Every line below that has "column" in it should be copied.

[Saved data entries]
########
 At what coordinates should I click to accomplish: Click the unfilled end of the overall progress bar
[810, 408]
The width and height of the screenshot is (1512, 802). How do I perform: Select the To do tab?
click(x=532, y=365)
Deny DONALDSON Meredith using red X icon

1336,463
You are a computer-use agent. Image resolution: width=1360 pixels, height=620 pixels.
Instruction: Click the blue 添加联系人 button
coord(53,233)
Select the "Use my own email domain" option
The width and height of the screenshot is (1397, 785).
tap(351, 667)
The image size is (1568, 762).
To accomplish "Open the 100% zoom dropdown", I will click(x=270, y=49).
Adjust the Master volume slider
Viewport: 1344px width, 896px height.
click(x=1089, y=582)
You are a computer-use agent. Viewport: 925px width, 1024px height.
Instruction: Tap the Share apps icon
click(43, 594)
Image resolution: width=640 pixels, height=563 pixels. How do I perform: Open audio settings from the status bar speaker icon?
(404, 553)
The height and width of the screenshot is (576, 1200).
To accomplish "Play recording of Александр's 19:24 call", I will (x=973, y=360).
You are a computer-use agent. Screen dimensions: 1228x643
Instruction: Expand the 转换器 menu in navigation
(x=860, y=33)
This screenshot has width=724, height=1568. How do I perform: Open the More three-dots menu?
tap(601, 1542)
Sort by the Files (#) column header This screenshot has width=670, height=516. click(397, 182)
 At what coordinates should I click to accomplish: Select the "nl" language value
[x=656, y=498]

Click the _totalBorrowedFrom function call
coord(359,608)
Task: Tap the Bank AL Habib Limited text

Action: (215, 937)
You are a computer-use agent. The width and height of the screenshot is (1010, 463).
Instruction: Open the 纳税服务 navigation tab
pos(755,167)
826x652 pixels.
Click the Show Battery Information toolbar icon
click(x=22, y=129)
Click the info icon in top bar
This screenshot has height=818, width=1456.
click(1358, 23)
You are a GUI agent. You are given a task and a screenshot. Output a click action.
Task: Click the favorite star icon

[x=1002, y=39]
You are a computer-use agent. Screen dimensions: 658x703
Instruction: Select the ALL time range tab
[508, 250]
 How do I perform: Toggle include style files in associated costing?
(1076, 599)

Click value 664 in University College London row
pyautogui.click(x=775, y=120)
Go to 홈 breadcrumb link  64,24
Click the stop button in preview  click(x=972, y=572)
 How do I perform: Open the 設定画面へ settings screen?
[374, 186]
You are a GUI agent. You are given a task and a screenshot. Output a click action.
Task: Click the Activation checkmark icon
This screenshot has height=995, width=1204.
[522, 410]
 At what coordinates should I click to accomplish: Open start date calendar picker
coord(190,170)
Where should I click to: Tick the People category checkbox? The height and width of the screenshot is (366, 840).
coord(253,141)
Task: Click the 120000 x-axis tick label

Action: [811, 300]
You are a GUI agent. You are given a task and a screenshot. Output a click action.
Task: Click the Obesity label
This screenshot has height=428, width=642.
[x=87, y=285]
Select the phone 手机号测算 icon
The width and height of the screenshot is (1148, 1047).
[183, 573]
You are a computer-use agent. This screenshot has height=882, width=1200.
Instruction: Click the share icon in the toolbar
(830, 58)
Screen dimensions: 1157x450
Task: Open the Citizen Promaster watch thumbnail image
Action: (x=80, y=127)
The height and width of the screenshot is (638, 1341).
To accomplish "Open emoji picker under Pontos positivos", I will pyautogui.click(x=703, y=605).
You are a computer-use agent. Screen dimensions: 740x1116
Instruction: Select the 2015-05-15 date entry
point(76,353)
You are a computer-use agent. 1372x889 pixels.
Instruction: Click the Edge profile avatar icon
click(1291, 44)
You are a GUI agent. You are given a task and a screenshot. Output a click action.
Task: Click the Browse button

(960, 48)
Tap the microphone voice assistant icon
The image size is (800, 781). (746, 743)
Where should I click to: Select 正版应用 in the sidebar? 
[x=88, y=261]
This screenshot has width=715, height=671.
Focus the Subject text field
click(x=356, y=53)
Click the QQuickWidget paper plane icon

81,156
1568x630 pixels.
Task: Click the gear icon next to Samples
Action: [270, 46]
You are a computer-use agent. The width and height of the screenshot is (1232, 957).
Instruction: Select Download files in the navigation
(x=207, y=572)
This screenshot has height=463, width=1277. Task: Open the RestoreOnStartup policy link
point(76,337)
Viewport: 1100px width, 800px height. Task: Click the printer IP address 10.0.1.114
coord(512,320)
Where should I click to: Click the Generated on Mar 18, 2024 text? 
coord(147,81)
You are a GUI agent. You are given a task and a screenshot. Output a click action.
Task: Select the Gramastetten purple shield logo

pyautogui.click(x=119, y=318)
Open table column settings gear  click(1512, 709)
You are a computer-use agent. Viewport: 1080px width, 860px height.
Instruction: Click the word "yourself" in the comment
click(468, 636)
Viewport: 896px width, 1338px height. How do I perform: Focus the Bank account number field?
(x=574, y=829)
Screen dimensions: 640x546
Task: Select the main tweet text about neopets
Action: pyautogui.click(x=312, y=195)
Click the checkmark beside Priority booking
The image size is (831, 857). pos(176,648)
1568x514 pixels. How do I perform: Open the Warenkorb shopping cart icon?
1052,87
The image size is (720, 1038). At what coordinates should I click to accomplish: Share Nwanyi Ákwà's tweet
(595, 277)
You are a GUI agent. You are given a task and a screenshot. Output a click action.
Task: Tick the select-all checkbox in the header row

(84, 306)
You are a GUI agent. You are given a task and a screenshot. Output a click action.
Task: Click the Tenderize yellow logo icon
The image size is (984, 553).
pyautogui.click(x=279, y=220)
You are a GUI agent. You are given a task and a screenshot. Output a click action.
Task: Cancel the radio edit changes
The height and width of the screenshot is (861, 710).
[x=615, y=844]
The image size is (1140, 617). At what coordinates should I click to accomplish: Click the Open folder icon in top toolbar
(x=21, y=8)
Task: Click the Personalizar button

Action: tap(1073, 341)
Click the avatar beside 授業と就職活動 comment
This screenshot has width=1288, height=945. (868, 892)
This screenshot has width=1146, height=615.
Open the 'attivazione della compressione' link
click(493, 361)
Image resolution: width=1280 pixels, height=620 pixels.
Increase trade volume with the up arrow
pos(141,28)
########
▶ **Reply to the exercise**:
Sort by the Files (#) column header This screenshot has width=670, height=516. click(397, 182)
Open table column settings gear  click(1512, 709)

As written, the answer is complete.